Source document –
━━━━━━━━━━
Case Name: THE PEOPLE, Plaintiff and Respondent, v. K. SAKAI CO. et al., Defendants and Appellants
Court: Court of Appeal of the State of California
Jurisdiction: California
Decision Date: 1976-03-25
Citations: 56 Cal. App. 3d 531
Docket Number: Civ. No. 37226
Parties: THE PEOPLE, Plaintiff and Respondent, v. K. SAKAI CO. et al., Defendants and Appellants.
Judges: 
Reporter: California Appellate Reports, Third Series
Volume: 56
Pages: 531–539

Head Matter:
[Civ. No. 37226.
First Dist., Div. Three.
Mar. 25, 1976.]
THE PEOPLE, Plaintiff and Respondent, v. K. SAKAI CO. et al., Defendants and Appellants.
Counsel
Wayne M. Collins for Defendants and Appellants.
Evelle J. Younger, Attorney General, Jack R. Winkler, Chief Assistant Attorney General, Edward P. O’Brien, Assistant Attorney General, Derald E. Granberg and Jamie Jacobs-May, Deputy Attorneys General, for Plaintiff and Respondent.

Opinion:
Opinion
GOOD, J.
━━━━━━━━━━
Data extract –
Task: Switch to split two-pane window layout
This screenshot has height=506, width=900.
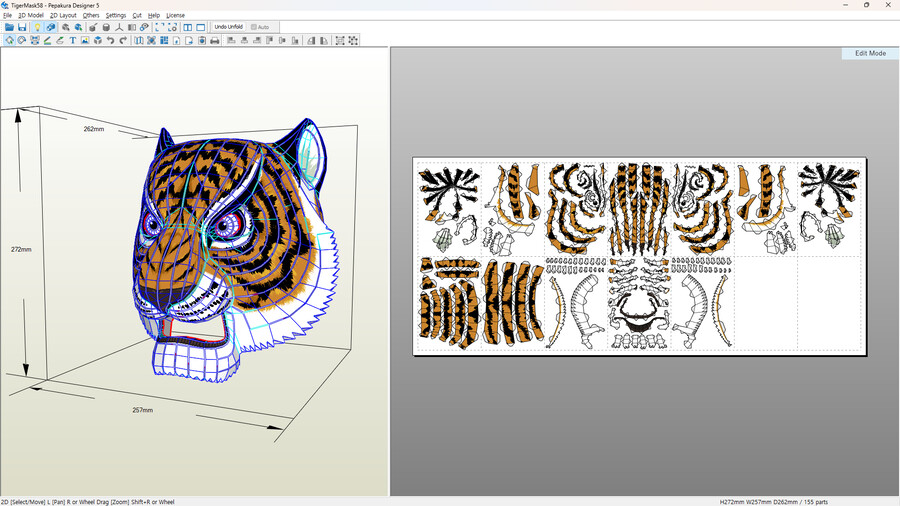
━━━━━━━━━━
Set exercise A – Return the part of the case header word for word, beginning at the words "Case Name: THE" and stopping after "[Civ. No. 37226.".
Set exercise B – According to the case header, who was counsel for the defendants and appellants?
Rely only on the case header for this, not on the data.

Task result A –
Case Name: THE PEOPLE, Plaintiff and Respondent, v. K. SAKAI CO. et al., Defendants and Appellants
Court: Court of Appeal of the State of California
Jurisdiction: California
Decision Date: 1976-03-25
Citations: 56 Cal. App. 3d 531
Docket Number: Civ. No. 37226
Parties: THE PEOPLE, Plaintiff and Respondent, v. K. SAKAI CO. et al., Defendants and Appellants.
Judges: 
Reporter: California Appellate Reports, Third Series
Volume: 56
Pages: 531–539

Head Matter:
[Civ. No. 37226.

Task result B – Wayne M. Collins